On 21 September the Volkstag rejected a bill to reduce it in size; despite MPs voting by 72–2 to reduce their number, the quorum of 80 votes was missed. As a result of the vote, two citizen initiatives were started. The initiatives required the signature of at least 10% of voters, which based on there being 214,363 registered voters for the 1927 elections, was 21,437 signatures.

The "People's Will" (Volkswille) initiative collected 28,961 signatures. It proposed a 72-seat Volkstag, which would elect a 12-member Senate with 5 full-time members and 7 part-time members. Danzig City Council would still be elected by the Volkstag, but based on the proportion of votes received in the previous election.

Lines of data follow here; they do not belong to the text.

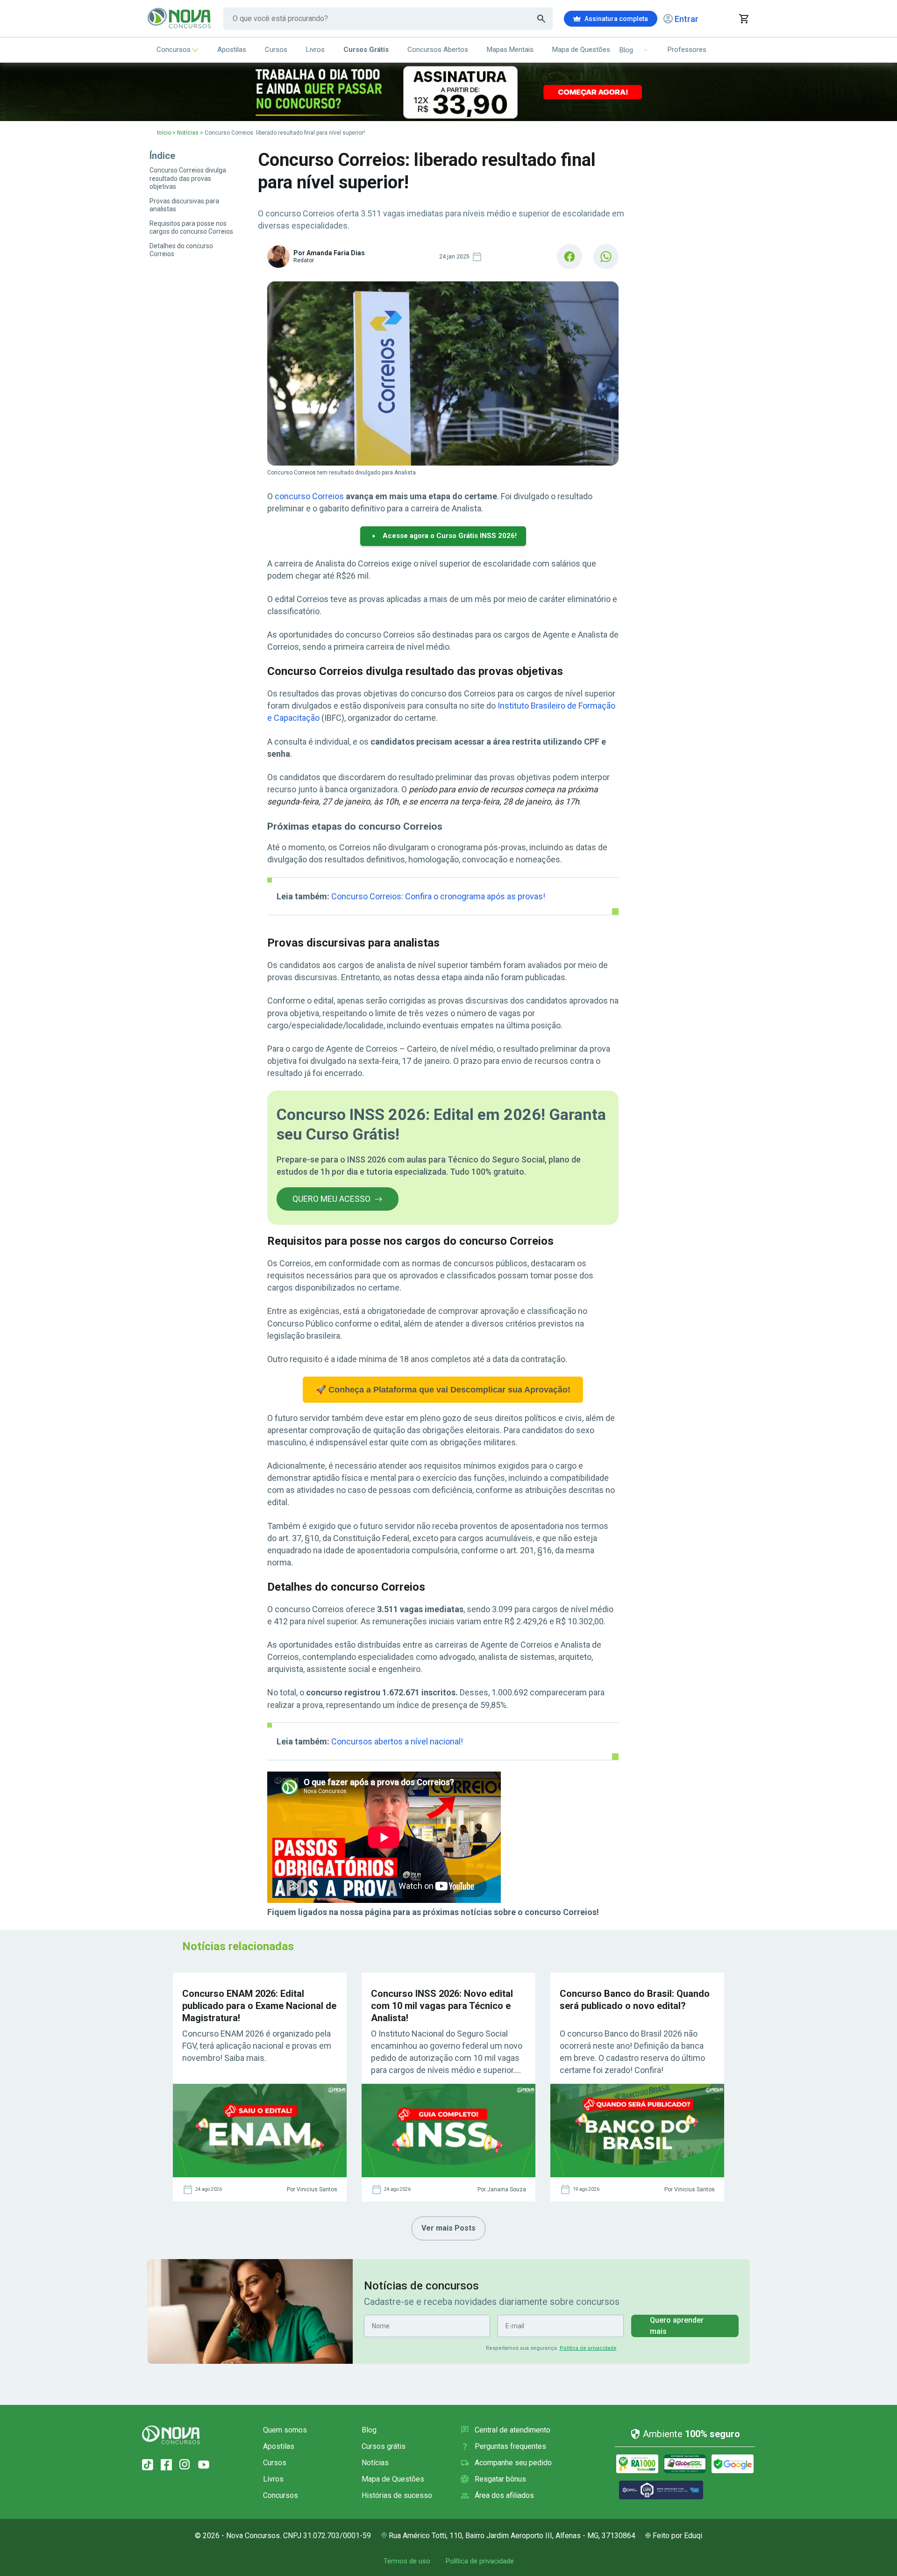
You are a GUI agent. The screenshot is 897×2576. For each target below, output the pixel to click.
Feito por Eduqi (677, 2535)
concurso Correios (309, 496)
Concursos (174, 49)
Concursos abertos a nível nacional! (397, 1741)
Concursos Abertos (437, 49)
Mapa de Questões (581, 49)
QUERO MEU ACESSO (331, 1199)
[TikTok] (147, 2464)
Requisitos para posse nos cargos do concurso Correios (191, 228)
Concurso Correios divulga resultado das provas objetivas (188, 178)
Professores (687, 49)
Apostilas (231, 49)
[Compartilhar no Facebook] (569, 256)
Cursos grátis (384, 2446)
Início (164, 132)
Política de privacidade (588, 2348)
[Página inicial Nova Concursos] (171, 2434)
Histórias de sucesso (397, 2495)
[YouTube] (203, 2464)
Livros (315, 49)
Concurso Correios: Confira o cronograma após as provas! (438, 896)
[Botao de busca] (541, 18)
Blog (369, 2429)
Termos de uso (407, 2561)
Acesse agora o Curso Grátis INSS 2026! (450, 535)
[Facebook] (166, 2464)
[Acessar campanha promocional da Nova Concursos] (448, 92)
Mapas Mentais (510, 49)
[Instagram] (185, 2464)
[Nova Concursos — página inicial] (179, 18)
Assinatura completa (616, 18)
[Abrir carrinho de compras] (743, 18)
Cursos (276, 49)
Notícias (188, 132)
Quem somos (285, 2429)
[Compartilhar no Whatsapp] (605, 256)
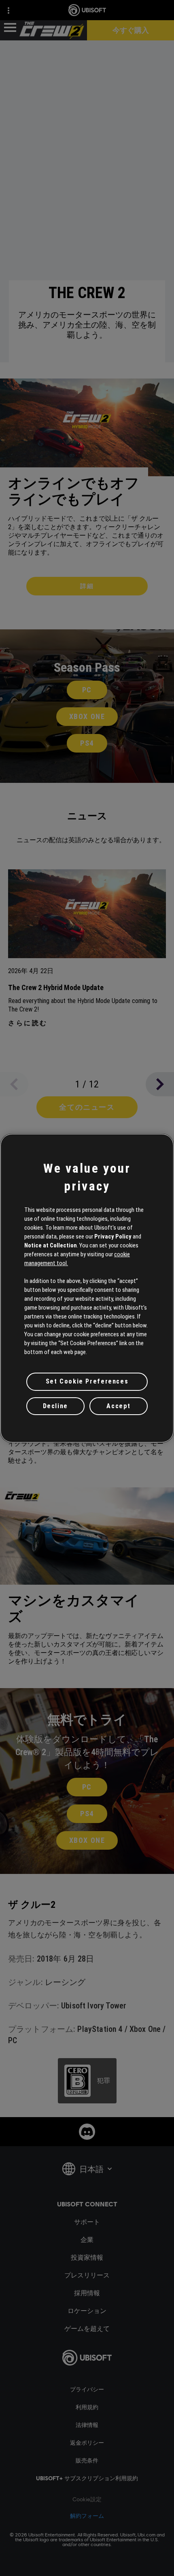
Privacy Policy (113, 1236)
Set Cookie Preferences (87, 1381)
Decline (55, 1406)
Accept (118, 1406)
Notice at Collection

The "Citizen Protection" (Bürgerschutz) initiative gathered 46,219 signatures, and proposed a 61-seat Volkstag, which would elect a 12-member Senate with 5 full-time members and 7 part-time members. It also proposed the direct election of Danzig City Council.

==Results==
In order to be ratified, the proposal had to be approved by at least 50% of the number of registered voters in the 1927 elections. Voters could only vote on one of the proposals, and any ballot on which a vote had been cast for both proposals, even if they had votes "yes" to one and "no" to the other, was void.

A total of 73,739 people voted on the Citizens' Protection initiative, whilst 59,442 people voted on the People's Will initiative, with 99% of voters voting for one of the two. Just over 4,000 invalid ballots were cast.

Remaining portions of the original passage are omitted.